1 & 2) Take whatever you have done for copy so far and get rid of it. You seem to be doing it all wrong if you have the entire Edit menu enabled. The interaction between menu items, apps, documents, and first responders is very subtle and not documented in any way.
You don't want to override validateMenuItem for this. That is for something else.
You also don't want to change anything in Interface Builder related to actions on Edit menu items. Most system menu items, especially anything in the Edit menu, is dynamically created. What you see in Interface Builder is more of a suggestion of what the running app might see in some hypothetical world.
Normally, one doesn't "copy" raw data like this. Various user interface elements that might provide meaningful data will offer their data to the clipboard and, depending on focus state, will be the first responder and will activate the copy menu item. That's how the copy menu item normally gets activated. You can certainly copy raw data, but it isn't normally done and that's why you are having difficulty. The solution is pretty simple, just provide a "copy" implementation in your document class. That's all you need to do. However, it does need to look exactly like this:
- (IBAction) copy: (id) sender
{
NSPasteboard * pasteboard = [NSPasteboard generalPasteboard];
[pasteboard clearContents];
[pasteboard setString: @"This is a test" forType: NSPasteboardTypeString];
}
That is an example implementation in Objective-C, of course. You will have to re-write it in Swift and jump through all kinds of Swift hoops. You're on your own for that.
3) You normally wouldn't copy to the pasteboard in "read". You save some reference to your data and then, when the user requests a copy, you do the copy there.
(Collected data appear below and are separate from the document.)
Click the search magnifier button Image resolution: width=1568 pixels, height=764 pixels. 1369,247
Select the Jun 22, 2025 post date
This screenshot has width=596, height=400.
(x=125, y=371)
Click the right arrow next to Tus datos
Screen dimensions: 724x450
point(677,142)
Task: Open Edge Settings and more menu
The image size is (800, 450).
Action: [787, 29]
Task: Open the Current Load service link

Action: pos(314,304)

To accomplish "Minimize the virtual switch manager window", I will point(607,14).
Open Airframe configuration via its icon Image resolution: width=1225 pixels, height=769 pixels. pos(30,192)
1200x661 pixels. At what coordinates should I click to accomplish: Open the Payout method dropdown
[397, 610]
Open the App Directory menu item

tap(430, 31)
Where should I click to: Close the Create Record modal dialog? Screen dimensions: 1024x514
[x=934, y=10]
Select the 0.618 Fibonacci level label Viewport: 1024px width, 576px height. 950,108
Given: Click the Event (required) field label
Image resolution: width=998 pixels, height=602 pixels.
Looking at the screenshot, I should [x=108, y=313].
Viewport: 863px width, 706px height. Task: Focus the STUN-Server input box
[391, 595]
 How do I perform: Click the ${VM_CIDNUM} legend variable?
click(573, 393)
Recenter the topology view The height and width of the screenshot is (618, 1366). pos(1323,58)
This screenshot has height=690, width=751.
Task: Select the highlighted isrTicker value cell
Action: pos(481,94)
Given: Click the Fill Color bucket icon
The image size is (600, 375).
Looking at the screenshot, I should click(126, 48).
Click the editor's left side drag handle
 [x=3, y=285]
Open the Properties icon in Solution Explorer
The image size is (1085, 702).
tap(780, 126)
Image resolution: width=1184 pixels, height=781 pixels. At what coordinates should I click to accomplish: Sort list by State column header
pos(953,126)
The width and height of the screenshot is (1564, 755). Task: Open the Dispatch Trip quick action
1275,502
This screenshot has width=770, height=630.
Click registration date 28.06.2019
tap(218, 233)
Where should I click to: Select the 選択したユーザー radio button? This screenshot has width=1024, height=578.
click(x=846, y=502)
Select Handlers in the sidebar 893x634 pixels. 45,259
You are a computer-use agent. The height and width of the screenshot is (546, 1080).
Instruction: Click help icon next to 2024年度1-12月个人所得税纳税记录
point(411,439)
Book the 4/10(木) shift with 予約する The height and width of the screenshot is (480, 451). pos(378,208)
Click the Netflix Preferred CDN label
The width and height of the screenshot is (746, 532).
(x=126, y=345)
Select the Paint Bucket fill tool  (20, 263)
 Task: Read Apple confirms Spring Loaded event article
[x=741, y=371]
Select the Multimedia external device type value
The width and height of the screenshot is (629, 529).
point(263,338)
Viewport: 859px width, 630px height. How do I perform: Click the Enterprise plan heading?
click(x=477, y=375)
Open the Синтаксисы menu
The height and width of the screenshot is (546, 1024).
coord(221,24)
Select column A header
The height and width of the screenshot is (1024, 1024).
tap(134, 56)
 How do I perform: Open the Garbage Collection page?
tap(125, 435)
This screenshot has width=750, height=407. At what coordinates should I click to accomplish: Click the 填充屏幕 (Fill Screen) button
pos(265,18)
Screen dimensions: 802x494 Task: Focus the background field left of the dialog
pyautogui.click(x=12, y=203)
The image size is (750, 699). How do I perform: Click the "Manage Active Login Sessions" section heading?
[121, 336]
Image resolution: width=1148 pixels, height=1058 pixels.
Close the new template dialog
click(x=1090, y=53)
However, you can't just stuff data onto the pasteboard. The pasteboard is designed to transfer data from one app to another. You can define your own data type if you are strictly copying data from one place in your own app to another place. If you know that some other app accepts a very specific type of data, you might be able to just shove in that data type. I don't know.
But, in general, you just have to find the most general representation of your data and put that on the pasteboard. For MIDI data, I assume that would be NSPasteboardTypeSound (via an NSSound object). I don't know anything about that class. Supposedly it accepts anything that CoreAudio or Quicktime can handle. I assume they can handle MIDI data, so that should be what you can use. I expect that it would be copying something that really is low-level MIDI data, rather than a conversion. You can inspect it with the Apple Clipboard Viewer app.